Combating Domestic Threats In Talks With Iran

Combating Domestic Threats In Talks With Iran

The stakes in Vienna right now couldn’t be much higher.

Sunday marks the end of the six-month agreement between Iran and the world’s leading economic powers to freeze the country’s nuclear weapons program in exchange for easing the economic sanctions that have brought Iran’s leaders their knees.

Success in Vienna would be the crowning foreign policy achievement of the Obama administration. In addition to disarming one of the world’s most dangerous regimes, an agreement seen domestically as a victory for reformists and moderates following President Hassan Rouhani could dramatically advance the cause of human rights for Iran’s 77 million citizens. Even more consequentially, a resolution to the Iranian nuclear question would mark a giant step toward advancing a unified effort to reduce loose nuclear materials around the globe and eliminate all nuclear warheads.

The risks are, however, are as large as the rewards. American abandonment of the talks could produce a series of developments that could endanger the homeland, or at least threaten our global leadership. Our European partners might feel the need to protect their own economic interests by breaking ranks with the U.S. and pursuing their own negotiated settlement with the Iranians. In the worst-case scenario, the Iranian regime could resume enriching uranium, fast-tracking its pursuit of a nuclear weapon. A nuclear Iran could be a reality within one year, in turn motivating Saudi Arabia and other regional powers to go nuclear as well.

A third, and perhaps most likely option appears to be a six-month extension of the agreement reached in January. This outcome would present its own, singularly unique threat.

I speak of the threat of a six-month extension that would provoke snarling diatribes on ‘American weakness’ from Dick Cheney.

The threat that Ron Fournier might pen another op-ed piece on “why Obama isn’t leading.”

The threat that some commentators might read a few Wall Street Journal editorials that sound informed, only to suddenly insist that they know more than American diplomats who have spent 30 years dealing with Iran.

The threat that a daytime panel forum, hosted by the Heritage Foundation and wailing on the Obama Administration’s impotence, might actually reach an audience on C-SPAN beyond the panel members’ immediate families.

And most pointedly, the threat that the few rational Republicans left in Washington may be forced, once again, to feed the monster of an electoral base they have created — passing a foolish increase in sanctions and torpedoing any possible deal, all for the glory of a one-week news cycle.
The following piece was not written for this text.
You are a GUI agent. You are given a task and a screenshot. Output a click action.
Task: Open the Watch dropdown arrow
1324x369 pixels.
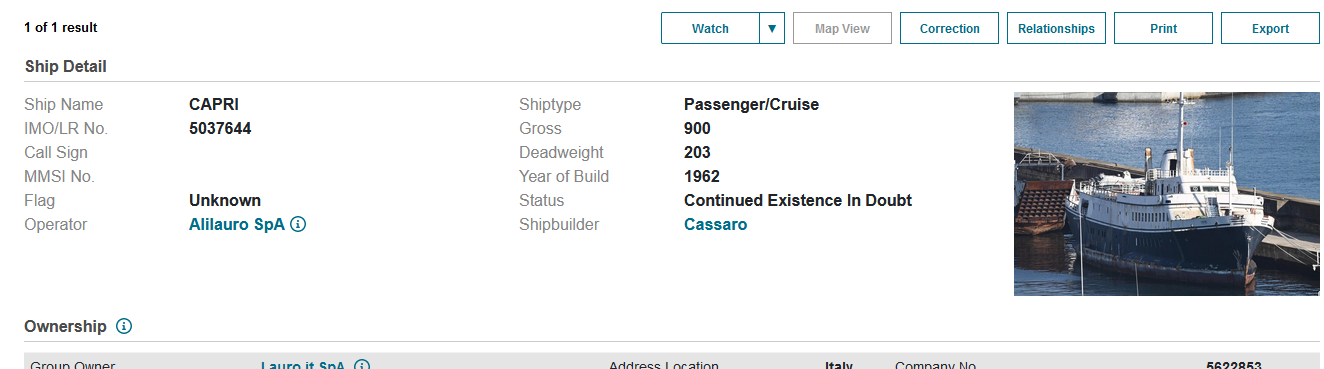(x=772, y=28)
In short, the threat wouldn’t come from Washington; it would be Washington itself. It would be that this isolated town on the Potomac chooses to listen only to itself rather than to the clear majority of Americans —including 62 percent of Republicans and 65 percent of Democrats — that supports the ongoing negotiations.

Scoring cheap points and even cheaper dollars from special interest groups matters more than protecting America’s homeland. That’s how Washington operates these days.
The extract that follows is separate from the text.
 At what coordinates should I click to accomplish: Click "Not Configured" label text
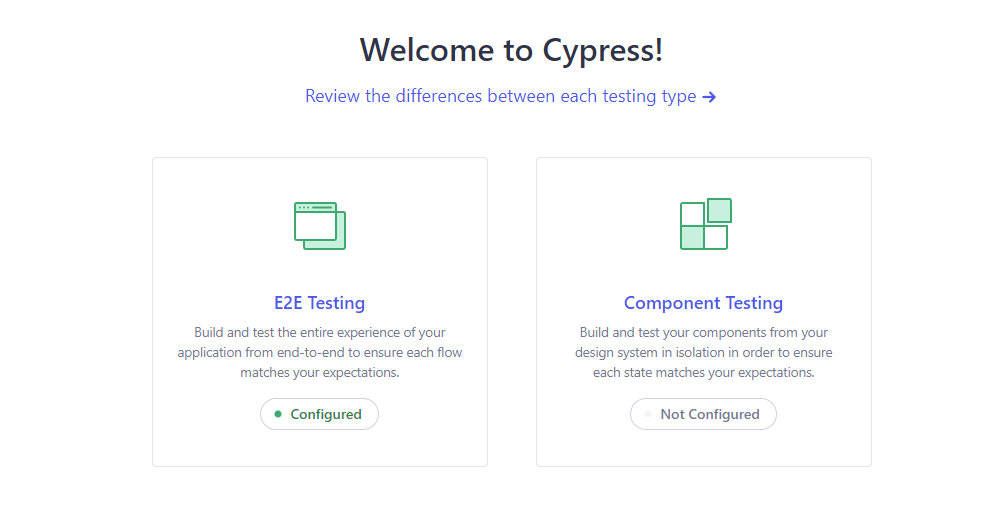[710, 414]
We should all be thankful that the talks are ongoing in Vienna, and we should pray that Secretary of State John Kerry and the American delegation meet with the Iranians in airtight rooms, without even a decibel leaking in from the Washington din.

But enough with the doom and gloom. There is a silver lining here: When it comes time to vote, none of what happens in Vienna will even matter. Whatever Dick Cheney says, it won’t matter. There’s no need to fret about November when it comes to the Vienna talks. Let’s hope that members of Congress are mindful of this.
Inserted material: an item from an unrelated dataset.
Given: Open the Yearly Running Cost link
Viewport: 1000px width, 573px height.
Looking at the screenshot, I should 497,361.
Americans are a simple people. We want our pocketbooks taken care of. We don’t vote with anything else in mind — it’s an unfortunate trait of democratic governance, but it works in our collective best interest here.

George H.W. Bush, basking in the glory of the Gulf War, had every reason to expect the American people to reelect him; his trouncing was, as the saying goes, due to the economy, stupid. Not even Winston Churchill, in an election held weeks after victory in Europe, could survive a wave of economic angst.

Gallup regularly asks Americans, what is the “most important problem facing this country today?” Last March, 19 percent named unemployment and jobs, and another 17 picked the economy in general. Only 4 percent of respondents chose foreign aid and our focus overseas as the most important. Not a single specific foreign policy question was chosen as most critical by any respondents.

Normally, I would lament this fact. There should be a line connecting our economy and events overseas. If we manufacture and export goods, we need consumers overseas to buy them. We provide aid to foreign markets to help consumers buy our goods. Opening the doors into Iran could provide 77 million more consumers for American manufacturers.

But in the current environment, isolating foreign affairs from domestic politics seems salutary.

This is a real opportunity for the Obama administration to accomplish something without having to swim in the Washington cesspool. It is tolerable and understandable that Tehran and Washington, after more than 30 years of total diplomatic silence, might distrust one another. What is nauseating is the extent to which political leaders, recognizing the obvious importance of such a diplomatic accord with Iran, might act to subvert the talks for such negligible and short-term political gain. My fingers are crossed that Congress can do what it does best in order to help the Iran talks continue: absolutely nothing.